Vladímir Putin no va a fracasar en Ucrania. Si algo ha quedado claro esta semana es precisamente eso. Como ha demostrado después del ataque que sufrió el puente de Crimea, su capacidad militar es muy superior a la que ha mostrado hasta la fecha. Y su falta de prejuicios para utilizarla resulta evidente. Putin hará lo que haga falta, del modo que se le exija, para acabar ganando esta tragedia que es la ucraniana y que, se puede afirmar, ya está modificando el mundo, posiblemente para siempre.
El ataque terrorista a las infraestructuras rusas, como describió el Kremlin la proeza ucraniana de que ardiera el puente que representa la primera anexión de territorio ucraniano, ha supuesto la justificación perfecta para mostrar al mundo que, a pesar de que la mayoría de observadores internacionales coincide en señalar que Rusia está retrocediendo en el frente, el líder de ese país, con un solo gesto, puede aterrorizar a toda una capital europea y matar o herir a decenas o cientos de civiles.
A cambio del fuego sobre el puente Kerch, quizá el mayor símbolo actual del expansionismo ruso, y de la humillación subsiguiente en la que ha hundido a Moscú, una lluvia de misiles ha arrebatado esa sensación de nerviosa tranquilidad que viven en la capital del país y otras grandes ciudades. La advertencia ha llegado con claridad, y con la sangre de numerosos inocentes. Rusia no tolerará contraataques desafiantes o, al menos, los vengará con toda la determinación.

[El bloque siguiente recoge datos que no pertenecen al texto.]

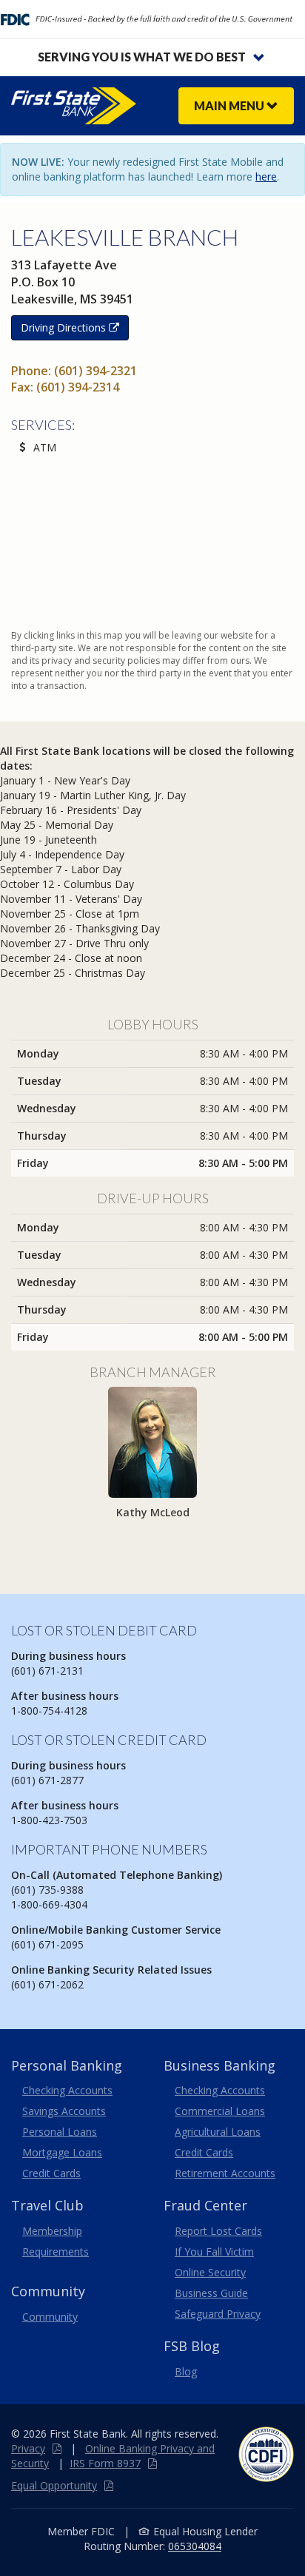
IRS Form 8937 (105, 2463)
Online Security (210, 2272)
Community (50, 2317)
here (266, 176)
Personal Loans (59, 2132)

Occidente continúa suministrando armamento a Kiev, convencido de que es lo justo (y, en realidad, convencido también de que es lo que necesita como parte de su sistema defensivo), y la Unión Europea sigue aumentando su presión sobre Moscú con nuevos castigos económicos, también segura de que la actitud agresiva de Putin no le deja otra opción.
Pero ni las armas para los soldados de Zelenski (a los que ahora se prevé instruir en Alemania o Polonia) ni las penalizaciones financieras elaboradas en Bruselas, cada vez más asfixiantes, amedrentan a un tipo que fue espía de la temible KGB en tiempos incluso más complejos que este.
Solo a través de la violencia se puede lograr mantener lo que se ha ganado con violencia, eso es sabido. Pero tampoco semejante certeza constituye una dificultad inabarcable para el presidente ruso. No tiene miedo y ni la rendición ni la sumisión forman parte del mundo en el que vive.
Hasta dónde va a llegar este conflicto resulta impredecible. Las guerras suelen concluir con un acuerdo, uno que las partes llegan a celebrar, exhaustas, y que suele permitir que ninguno de los contendientes se sienta del todo humillado, a pesar de las pérdidas, los agravios y el dolor.
En este caso, las posturas permanecen tan alejadas que no se vislumbra un marco que invite a pensar que ese pacto va a llegar en un futuro cercano. El riesgo del botón nuclear, incluido en una escalada desenfrenada que nos involucre directamente a todos, y que es lo que verdaderamente temen Estados Unidos y Europa, no parece una opción tan descabellada para un líder que, ya lo sabemos, igual no acaba ganando la guerra, pero desde luego no la va a perder.